Camino(s) past & future
C/F: 2013, 2014
C/M: 2016
C/P: 2015, 2017
C/I: 2018
Voluntario: 2014 to 2018
#92
My considered recommendation is to ditch Brierley, too heavy, too verbose. If you must use a paper guide use the Wise Pilgrim Guides. Ivar sells them. But my recommendation is to use the Wise Pilgrim guide apps, TOGETHER WITH THE NEW Wisely additions.

The Wisely additions to the apps incorporate new GPS location capability based on a downloaded map. The previous Wise pilgrim guide used an online map based on Google Earth or satellite view. It used a huge amount of data and battery. The author of these guides, a friend of mine, living at Santiago, saw this problem and developed a really cool and effective solution.

The new, Wisely revisions download the map once. Then using the built in GPRS location functionality of your phone (where is my phone now), simply moves the dot, arrow, or whatever, along the downloaded mapped route. It uses nil battery and data. This works similar to other GPS programs like Maps.me.

The Wise apps have all the information of the paper guides, and none of the verbosity of the Brierley guides. In fact, the paper guides are essentially the apps printed out. As we all know, any paper book is obsolete on the day it goes to print. So, focusing on the online apps and maps seems to be the wiser (no pun intended) choice.

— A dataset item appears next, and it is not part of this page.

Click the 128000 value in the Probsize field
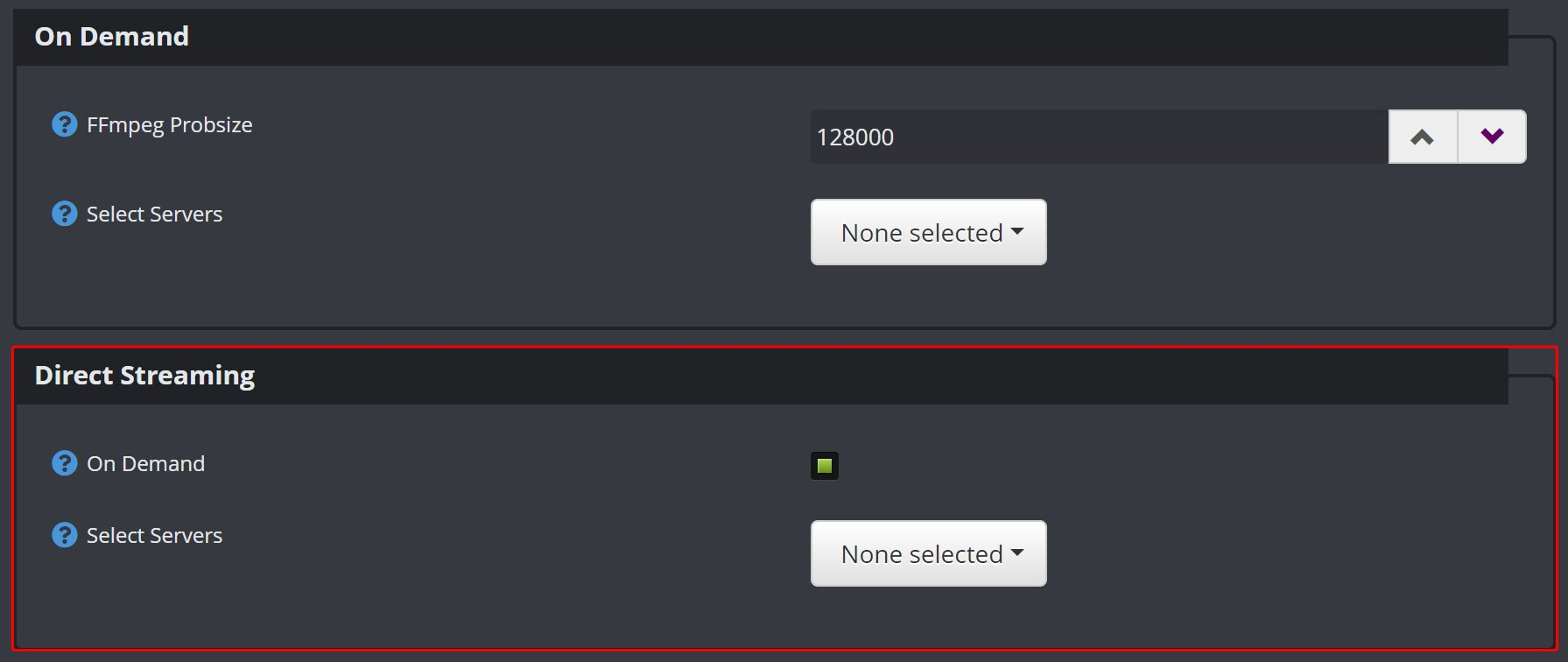Viewport: 1568px width, 662px height. [855, 137]
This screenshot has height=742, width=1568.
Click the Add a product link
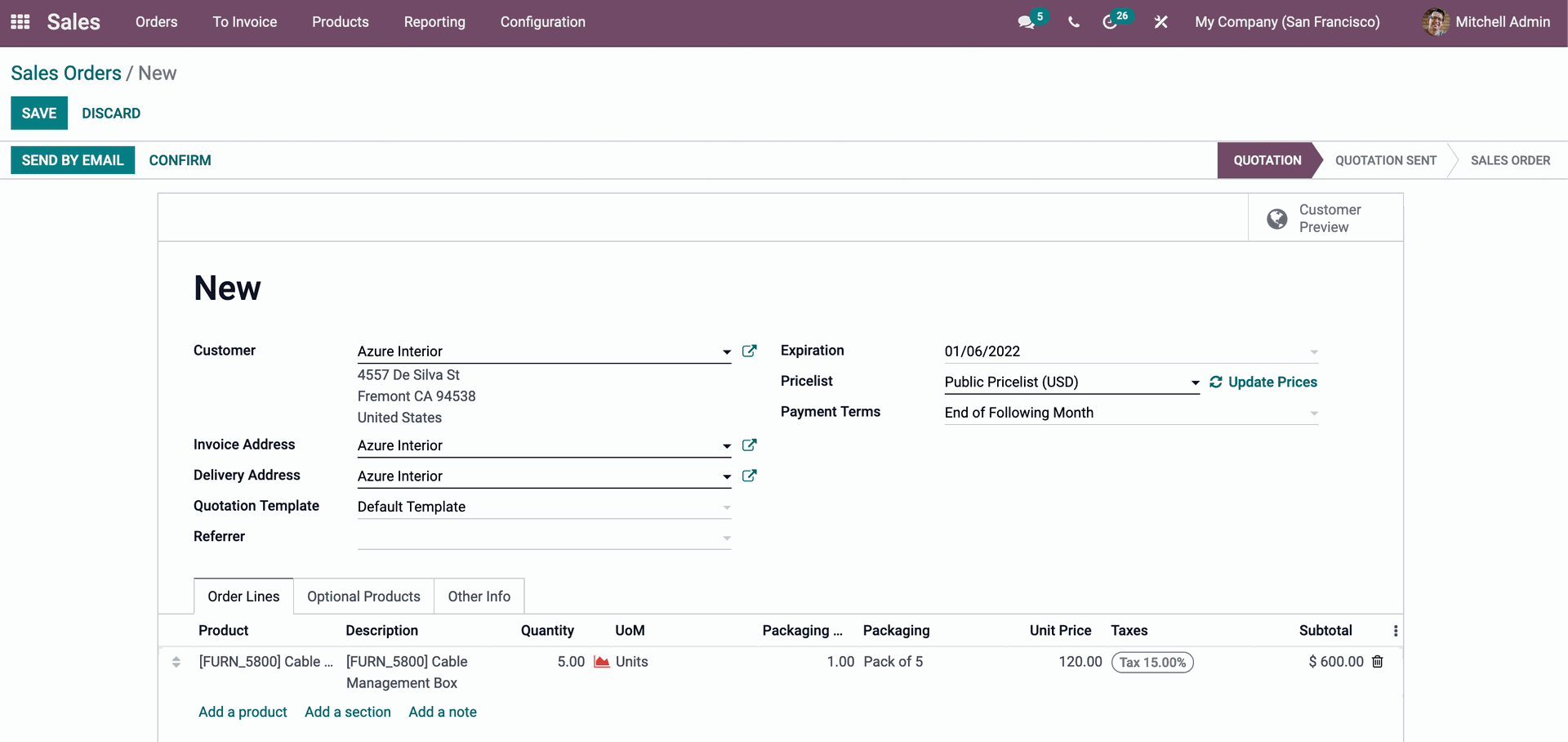[243, 712]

I still like the Brierley guides and do buy them annually to check out his slant on the Caminos. But, I no longer carry one. In my relentless drive to carry less and reduce my rucksack weight, this was one item that had to go. The improvements in the Wise Guides made this possible. They are now, IMHO, the best guides and apps available. You can buy them here at Casa Ivar.

BTW, the author of the Wise Pilgrim Guides uses GPS locators on his bicycle to cover several Camino routes annually, He is continuously updating the apps. If you download from the app stores (iOS or Android) automatic updates are one BIG benefit you cannot get with paper guides.

Hope this helps.
 

Keyes

New Member
Camino(s) past & future
CF May-June 2016
Francesco June-July 2017
Francigena July-August 2017
Portuguese July 2018
#93
I used Brierly, Harms/Dintamam/Landis and several apps including Wise Pilgrim while walking the Camino Portuguese from Lisbon to Santiago last month (July). Cross referencing among them was handy. The H/D/L book is bare bones, easy to use and mark up. Brierly is heavier and more comprehensive. I haven't found it verbose, but do skim through some parts.

Everyone has their own opinion. Check out the products and use the ones that feel best for you.